O’ Lord, thank you very much. Every-thing in my life is your gift. I join the psalmist in prayer “We praise you, God, we praise you, for your Name is near; people tell of your wonderful deeds.” Help me, Lord, to understand the humanity and your equal providence among the people. You cause sun to rise on the evil and the good, and sends rain on the righteous and the unrighteous. I do not know how to distinguish it. Sometimes, Lord, I forget that you are the savior of the oppressed. I know that “There is neither Jew nor Gentile, neither slave nor free, nor is there male and female, for you all are one in Christ Jesus. But when I’m being discriminated, help me, Lord.

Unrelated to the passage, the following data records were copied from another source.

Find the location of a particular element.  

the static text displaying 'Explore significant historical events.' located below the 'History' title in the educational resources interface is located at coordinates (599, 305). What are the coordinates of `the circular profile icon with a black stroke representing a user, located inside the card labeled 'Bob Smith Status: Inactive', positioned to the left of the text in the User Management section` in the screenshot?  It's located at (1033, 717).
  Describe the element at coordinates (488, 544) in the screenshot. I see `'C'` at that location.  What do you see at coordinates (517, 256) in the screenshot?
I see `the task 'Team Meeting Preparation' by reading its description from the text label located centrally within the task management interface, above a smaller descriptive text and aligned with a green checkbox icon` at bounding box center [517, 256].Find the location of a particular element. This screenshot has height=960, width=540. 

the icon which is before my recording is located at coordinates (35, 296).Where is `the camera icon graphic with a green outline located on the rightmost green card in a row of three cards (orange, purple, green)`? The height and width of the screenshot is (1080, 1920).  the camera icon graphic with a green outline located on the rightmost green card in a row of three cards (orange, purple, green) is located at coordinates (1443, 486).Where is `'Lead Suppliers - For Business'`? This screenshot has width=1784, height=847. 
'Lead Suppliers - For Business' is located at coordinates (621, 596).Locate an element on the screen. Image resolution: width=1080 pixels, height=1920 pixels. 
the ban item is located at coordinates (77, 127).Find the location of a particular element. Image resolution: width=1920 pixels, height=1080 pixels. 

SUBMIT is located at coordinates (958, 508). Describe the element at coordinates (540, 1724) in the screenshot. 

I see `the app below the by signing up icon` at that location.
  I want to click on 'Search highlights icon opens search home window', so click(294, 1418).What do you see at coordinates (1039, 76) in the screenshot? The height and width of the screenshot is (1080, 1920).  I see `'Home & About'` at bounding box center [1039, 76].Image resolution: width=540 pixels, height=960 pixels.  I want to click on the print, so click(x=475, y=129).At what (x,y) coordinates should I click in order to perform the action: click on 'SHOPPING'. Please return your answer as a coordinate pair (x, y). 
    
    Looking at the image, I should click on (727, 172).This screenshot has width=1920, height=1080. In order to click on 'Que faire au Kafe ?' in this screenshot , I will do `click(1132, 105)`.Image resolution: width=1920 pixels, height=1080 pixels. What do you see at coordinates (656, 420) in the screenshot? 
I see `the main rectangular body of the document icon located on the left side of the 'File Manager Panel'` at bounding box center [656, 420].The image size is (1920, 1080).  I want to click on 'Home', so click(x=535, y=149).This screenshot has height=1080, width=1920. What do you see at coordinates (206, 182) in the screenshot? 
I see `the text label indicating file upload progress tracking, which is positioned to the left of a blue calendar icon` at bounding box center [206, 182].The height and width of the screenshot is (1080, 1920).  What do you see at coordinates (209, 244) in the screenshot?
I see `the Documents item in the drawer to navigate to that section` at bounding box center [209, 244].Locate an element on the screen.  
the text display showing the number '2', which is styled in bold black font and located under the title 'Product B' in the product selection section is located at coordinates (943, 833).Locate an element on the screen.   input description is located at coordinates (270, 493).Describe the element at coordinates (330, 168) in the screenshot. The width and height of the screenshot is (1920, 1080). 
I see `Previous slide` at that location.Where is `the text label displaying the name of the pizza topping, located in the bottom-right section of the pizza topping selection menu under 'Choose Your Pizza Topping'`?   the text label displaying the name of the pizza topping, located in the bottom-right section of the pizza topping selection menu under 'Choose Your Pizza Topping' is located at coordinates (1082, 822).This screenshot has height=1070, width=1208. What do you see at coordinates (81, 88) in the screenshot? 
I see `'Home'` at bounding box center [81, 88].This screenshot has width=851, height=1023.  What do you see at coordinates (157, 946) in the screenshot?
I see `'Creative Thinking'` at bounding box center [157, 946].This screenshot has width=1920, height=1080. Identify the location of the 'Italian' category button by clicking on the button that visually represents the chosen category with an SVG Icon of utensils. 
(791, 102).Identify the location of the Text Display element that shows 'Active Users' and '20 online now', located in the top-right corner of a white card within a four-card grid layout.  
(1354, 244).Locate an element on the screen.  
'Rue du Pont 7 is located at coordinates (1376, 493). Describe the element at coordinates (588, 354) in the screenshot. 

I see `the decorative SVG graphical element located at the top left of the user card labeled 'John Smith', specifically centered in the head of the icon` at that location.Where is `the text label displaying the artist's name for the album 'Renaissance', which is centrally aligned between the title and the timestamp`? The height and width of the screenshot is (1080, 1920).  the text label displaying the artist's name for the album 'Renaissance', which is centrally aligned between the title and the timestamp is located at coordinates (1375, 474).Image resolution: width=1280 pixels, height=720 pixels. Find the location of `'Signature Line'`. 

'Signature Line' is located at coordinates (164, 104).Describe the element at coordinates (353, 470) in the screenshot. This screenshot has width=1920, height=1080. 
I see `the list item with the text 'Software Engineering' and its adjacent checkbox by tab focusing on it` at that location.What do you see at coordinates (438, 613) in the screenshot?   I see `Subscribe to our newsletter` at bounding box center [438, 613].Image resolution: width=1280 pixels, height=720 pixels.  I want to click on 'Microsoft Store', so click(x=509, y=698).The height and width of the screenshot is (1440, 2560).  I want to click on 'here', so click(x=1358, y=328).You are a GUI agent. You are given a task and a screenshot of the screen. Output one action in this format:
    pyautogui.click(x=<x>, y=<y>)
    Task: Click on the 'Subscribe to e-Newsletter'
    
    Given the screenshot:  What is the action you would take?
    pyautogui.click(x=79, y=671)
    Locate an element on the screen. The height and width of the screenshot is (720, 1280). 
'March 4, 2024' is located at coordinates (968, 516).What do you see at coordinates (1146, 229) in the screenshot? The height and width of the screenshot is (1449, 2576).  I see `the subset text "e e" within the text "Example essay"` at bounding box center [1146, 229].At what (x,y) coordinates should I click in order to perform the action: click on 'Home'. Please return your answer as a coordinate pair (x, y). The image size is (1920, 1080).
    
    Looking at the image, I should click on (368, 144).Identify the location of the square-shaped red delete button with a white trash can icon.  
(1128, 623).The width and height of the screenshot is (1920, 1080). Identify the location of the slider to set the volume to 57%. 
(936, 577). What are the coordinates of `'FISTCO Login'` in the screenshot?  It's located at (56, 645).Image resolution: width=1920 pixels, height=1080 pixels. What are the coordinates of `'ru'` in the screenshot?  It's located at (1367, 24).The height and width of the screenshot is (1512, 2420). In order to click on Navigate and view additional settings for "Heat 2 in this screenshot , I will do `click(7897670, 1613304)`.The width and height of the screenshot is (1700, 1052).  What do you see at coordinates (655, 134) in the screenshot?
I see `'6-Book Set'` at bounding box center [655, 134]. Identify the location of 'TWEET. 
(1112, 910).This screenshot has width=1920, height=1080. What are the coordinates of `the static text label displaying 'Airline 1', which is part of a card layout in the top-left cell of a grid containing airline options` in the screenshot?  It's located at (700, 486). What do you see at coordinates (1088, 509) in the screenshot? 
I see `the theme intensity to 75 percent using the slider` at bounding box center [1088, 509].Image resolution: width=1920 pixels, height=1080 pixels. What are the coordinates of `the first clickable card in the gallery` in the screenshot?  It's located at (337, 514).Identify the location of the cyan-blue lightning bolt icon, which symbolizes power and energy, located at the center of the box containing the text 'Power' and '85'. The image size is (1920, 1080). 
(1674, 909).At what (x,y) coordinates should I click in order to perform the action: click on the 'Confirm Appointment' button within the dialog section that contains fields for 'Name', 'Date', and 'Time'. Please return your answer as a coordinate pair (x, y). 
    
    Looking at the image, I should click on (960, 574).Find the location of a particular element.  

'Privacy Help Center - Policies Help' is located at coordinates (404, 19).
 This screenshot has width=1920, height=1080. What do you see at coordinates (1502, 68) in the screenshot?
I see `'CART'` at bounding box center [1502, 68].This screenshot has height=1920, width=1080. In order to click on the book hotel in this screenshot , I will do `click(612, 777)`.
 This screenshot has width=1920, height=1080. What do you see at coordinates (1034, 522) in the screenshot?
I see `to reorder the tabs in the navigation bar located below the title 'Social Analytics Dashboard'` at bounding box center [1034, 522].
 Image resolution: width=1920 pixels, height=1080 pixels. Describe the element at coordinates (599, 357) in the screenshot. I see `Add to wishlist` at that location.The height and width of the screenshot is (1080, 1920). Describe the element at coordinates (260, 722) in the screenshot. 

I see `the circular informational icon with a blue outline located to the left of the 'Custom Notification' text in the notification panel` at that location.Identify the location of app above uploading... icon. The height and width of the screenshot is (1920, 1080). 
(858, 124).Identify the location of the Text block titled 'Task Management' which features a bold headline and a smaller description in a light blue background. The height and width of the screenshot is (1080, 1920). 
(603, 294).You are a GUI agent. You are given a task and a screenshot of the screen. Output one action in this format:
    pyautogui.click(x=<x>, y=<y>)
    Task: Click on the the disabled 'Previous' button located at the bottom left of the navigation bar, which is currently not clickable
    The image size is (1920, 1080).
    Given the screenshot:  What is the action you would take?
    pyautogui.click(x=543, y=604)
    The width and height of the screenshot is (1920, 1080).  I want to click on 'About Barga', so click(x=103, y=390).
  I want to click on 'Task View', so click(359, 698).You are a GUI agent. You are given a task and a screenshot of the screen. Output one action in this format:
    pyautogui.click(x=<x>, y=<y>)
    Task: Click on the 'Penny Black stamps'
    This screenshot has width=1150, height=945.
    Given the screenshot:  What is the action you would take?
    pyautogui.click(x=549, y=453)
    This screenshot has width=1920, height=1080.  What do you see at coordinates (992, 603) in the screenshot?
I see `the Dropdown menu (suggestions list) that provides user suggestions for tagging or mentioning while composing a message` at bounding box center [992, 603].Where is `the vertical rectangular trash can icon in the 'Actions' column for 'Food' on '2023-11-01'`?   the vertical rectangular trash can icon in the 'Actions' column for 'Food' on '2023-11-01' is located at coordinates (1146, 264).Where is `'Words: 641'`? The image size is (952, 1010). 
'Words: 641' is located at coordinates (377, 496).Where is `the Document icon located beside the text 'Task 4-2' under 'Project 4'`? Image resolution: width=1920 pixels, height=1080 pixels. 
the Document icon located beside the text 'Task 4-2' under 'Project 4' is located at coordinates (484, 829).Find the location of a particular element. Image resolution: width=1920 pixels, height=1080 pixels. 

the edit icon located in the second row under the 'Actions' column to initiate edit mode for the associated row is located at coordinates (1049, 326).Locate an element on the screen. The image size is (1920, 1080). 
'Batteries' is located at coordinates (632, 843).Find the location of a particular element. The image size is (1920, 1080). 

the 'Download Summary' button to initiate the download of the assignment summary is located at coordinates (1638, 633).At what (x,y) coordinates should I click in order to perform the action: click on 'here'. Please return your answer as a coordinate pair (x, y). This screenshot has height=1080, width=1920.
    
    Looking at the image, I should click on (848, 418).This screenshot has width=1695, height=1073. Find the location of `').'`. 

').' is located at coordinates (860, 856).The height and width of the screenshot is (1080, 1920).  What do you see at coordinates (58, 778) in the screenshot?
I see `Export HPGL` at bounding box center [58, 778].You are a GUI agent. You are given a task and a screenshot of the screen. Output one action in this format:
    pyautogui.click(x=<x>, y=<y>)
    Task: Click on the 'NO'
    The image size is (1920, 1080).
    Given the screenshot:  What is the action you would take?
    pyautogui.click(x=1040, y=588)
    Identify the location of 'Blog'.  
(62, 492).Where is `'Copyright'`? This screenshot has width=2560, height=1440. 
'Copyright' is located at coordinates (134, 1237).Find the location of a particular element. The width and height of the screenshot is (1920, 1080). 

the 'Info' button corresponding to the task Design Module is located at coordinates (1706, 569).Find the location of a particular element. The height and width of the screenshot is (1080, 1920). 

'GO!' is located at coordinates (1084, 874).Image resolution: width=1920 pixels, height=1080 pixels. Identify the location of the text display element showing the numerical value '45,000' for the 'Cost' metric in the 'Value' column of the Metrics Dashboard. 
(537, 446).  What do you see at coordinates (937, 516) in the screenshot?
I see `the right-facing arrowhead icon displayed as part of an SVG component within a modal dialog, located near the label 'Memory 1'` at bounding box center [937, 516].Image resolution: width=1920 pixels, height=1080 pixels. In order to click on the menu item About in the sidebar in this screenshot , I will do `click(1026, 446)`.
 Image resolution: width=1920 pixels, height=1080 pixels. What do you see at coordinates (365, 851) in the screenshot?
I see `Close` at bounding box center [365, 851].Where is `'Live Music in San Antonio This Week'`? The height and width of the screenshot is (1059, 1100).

Jesus thinks that the rejected stones are the best foundations. His behaviour was disruptive of the old caste-infected mind set and social fabric. He is dreaming for a new order of free and equal people. How can I accept and acknowledge the dignity of other? I kneel the same way as the good Samaritan leper knelt and ask pardon for not having the attitude of gratitude. I can feel his gentle touch from deep inside me: “I am the leper, and let me be a Samaritan.”
I will begin a new life by leaving the attitude of spiritual superiority. Its hollowness should be exposed. I will go to the peripheries of my fields and show mercy especially to the poor, alone, subjugated, persecuted, crushed, underprivileged, victimized, powerless, helpless, women, children and other religious people.